Von möglichen Konflikten zwischen Berichterstattung und Standesrecht
Ein Arzt posiert auf einem Zeitungsfoto stolz neben dem OP-Roboter, mit dem er minimalinvasive Operationen durchführen wird. Ein Rechtsanwalt erläutert im Interview, warum er das Urteil in einem aufsehenerregenden Prozess für eine Fehlentscheidung hält. Ein Bauingenieur, der Pläne für ein Bauvorhaben vorstellt, lässt sich in einer Pressekonferenz unwidersprochen als Architekt bezeichnen, obwohl er nicht ins Architektenverzeichnis eingetragen ist. Wer als Journalist mit Freiberuflern zu tun hat, muss sich mit dem Standesrecht bestimmter Berufsgruppen auskennen.

Früher waren die Regeln sehr streng, Ärzte und Rechtsanwälte zum Beispiel durften nur unter eng gefassten Bedingungen so etwas wie Public Relations für sich betreiben. Manch älterem Redakteur und sicher auch manchem Leser ist das noch im Hinterkopf, wenn er einen Beitrag liest und sich fragt: „Darf der das?“
Eine Zeitungsserie über das Tierrecht schreiben zum Beispiel, wenn man eine darauf spezialisierte Anwältin ist. Oder eine regelmäßige Kolumne über Gesundheitsfragen verfassen, wie es gleich mehrere Ärzte aus Friesland für Zeitungen in der Region tun. Interessanter Lesestoff ist es allemal, so wie auch die Artikel über einen Anwalt, der Angeklagte in einem spektakulären Prozess über Vorgänge am Klinikum Wilhelmshaven vertritt. Und immer wieder wird in der Redaktion oder beim Ombudsmann nachgefragt: Steht nicht das Standesrecht dagegen?
Eine eindeutige Antwort gibt es darauf nicht. Die Angehörigen bestimmter freier Berufe sind in Ärzte-, Zahnärzte-, Rechtsanwalts-, Notar-, Architekten- oder sonstigen Kammern organisiert. Diese regeln, was ihre Mitglieder tun dürfen und was nicht. Aber: Die Werberegeln und viele andere Vorschriften in den meisten Kammerberufen sind in den vergangenen Jahrzehnten deutlich gelockert worden.

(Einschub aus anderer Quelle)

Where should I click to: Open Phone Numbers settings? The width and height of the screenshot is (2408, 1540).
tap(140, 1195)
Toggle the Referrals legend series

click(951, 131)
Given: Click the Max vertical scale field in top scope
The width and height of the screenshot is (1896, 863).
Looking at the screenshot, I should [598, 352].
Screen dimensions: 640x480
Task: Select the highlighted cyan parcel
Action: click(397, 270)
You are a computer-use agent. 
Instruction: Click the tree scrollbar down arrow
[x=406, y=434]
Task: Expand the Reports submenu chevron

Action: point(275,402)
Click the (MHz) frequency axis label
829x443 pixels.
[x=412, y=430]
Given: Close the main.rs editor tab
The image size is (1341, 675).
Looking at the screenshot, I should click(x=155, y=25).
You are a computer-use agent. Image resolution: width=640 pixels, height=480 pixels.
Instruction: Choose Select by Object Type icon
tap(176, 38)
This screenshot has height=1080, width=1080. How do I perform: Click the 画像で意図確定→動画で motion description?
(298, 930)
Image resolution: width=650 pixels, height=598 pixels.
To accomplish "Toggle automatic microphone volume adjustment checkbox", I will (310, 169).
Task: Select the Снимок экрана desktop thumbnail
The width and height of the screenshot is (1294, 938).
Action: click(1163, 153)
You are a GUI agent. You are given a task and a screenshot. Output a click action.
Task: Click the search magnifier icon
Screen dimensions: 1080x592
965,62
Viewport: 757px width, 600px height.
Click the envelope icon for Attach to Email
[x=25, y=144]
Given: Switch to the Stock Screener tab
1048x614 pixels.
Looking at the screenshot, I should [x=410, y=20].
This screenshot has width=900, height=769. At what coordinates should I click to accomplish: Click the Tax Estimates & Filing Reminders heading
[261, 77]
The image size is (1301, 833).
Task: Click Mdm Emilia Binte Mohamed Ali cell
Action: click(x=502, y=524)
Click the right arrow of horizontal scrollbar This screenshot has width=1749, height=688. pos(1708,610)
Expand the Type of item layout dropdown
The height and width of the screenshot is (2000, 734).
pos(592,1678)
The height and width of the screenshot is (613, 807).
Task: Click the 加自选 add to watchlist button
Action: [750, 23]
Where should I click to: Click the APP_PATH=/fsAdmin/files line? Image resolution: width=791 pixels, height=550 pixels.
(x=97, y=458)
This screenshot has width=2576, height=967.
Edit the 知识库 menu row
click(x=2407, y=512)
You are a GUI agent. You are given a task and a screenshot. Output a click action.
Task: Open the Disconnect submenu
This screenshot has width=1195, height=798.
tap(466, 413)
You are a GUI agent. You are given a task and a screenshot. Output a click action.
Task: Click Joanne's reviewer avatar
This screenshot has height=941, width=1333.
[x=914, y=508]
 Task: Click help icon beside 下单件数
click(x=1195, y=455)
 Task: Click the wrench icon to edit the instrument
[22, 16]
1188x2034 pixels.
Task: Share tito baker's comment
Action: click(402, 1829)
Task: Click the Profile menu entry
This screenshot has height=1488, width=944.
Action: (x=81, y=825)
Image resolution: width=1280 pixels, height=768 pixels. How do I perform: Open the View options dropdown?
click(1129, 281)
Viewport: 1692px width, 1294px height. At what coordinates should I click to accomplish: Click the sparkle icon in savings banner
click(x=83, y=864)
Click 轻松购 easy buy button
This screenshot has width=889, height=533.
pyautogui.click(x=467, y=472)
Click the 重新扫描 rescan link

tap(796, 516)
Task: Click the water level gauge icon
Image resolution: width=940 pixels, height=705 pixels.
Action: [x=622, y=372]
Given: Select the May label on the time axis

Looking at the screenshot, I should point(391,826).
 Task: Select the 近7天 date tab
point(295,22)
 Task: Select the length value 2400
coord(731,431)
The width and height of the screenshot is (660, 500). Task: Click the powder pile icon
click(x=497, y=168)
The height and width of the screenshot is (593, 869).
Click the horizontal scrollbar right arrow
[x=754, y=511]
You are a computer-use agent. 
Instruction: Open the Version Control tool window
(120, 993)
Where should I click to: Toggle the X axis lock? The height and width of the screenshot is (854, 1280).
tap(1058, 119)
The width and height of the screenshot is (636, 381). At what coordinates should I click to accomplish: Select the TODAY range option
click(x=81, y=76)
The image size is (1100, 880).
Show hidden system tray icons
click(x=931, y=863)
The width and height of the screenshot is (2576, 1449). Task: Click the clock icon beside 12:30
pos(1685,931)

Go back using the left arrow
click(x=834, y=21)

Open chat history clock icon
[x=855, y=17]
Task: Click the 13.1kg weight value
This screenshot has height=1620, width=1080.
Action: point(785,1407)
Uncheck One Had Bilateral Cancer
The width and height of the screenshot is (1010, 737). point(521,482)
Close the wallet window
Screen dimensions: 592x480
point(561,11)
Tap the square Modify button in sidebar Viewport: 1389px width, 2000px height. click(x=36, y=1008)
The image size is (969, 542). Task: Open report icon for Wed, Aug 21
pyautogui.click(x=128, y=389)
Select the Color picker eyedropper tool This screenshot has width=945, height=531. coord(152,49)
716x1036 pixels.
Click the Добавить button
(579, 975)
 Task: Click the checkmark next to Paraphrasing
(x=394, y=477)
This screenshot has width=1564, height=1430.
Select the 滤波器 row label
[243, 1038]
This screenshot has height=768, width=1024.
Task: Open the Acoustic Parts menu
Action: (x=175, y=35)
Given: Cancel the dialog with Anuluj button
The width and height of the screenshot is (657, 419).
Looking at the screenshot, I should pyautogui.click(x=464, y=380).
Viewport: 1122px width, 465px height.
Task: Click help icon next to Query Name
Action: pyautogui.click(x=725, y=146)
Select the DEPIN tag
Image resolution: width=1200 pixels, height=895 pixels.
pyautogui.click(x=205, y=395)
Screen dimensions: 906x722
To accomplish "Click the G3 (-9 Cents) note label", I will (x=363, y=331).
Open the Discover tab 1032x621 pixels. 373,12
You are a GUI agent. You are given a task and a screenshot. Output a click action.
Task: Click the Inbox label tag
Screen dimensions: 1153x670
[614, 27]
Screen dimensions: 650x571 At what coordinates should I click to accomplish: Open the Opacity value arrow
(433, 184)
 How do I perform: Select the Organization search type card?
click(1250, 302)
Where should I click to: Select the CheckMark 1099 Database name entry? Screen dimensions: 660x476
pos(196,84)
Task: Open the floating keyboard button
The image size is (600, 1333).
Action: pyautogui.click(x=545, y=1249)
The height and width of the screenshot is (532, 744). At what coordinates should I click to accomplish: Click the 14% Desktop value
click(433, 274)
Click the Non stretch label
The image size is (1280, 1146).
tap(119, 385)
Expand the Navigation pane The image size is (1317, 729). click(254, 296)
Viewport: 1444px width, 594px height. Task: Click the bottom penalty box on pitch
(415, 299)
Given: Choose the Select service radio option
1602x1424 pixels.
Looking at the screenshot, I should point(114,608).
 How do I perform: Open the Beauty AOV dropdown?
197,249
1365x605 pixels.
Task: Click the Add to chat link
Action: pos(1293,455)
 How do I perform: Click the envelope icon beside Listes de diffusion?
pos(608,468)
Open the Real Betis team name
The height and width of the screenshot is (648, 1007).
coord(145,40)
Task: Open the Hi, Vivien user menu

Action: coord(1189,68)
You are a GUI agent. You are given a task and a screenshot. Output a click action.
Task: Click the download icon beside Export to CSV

Nicht wenige Mediziner und Juristen haben den Wert der regelmäßigen Öffentlichkeitsarbeit für sich entdeckt – ob direkt mit Werbeanzeigen und auf Internetseiten oder indirekt durch Kolumnen und andere Beiträge, Interviews oder Leserbriefe. Was diejenigen ihrer Kolleginnen und Kollegen, die keine Zeit, keine Lust oder nicht die Mittel haben, auf dieser Klaviatur zu spielen, gelegentlich ärgert. „Der schon wieder“ oder „die schon wieder“ und: „Was hat der, was ich nicht habe?“
Nun haben nicht nur die Kammerberufe ihr Standesrecht (das nun allerdings keine engen Grenzen mehr zieht), sondern auch die Presse. Der Pressekodex ist in dieser Hinsicht ganz eindeutig. Weder darf Berichterstattung durch private und geschäftliche Interessen Dritter beeinflusst werden, noch darf sie in Schleichwerbung ausarten. Bei medizinischen Themen fordern die Leitlinien des Deutschen Presserats noch einmal besondere Zurückhaltung.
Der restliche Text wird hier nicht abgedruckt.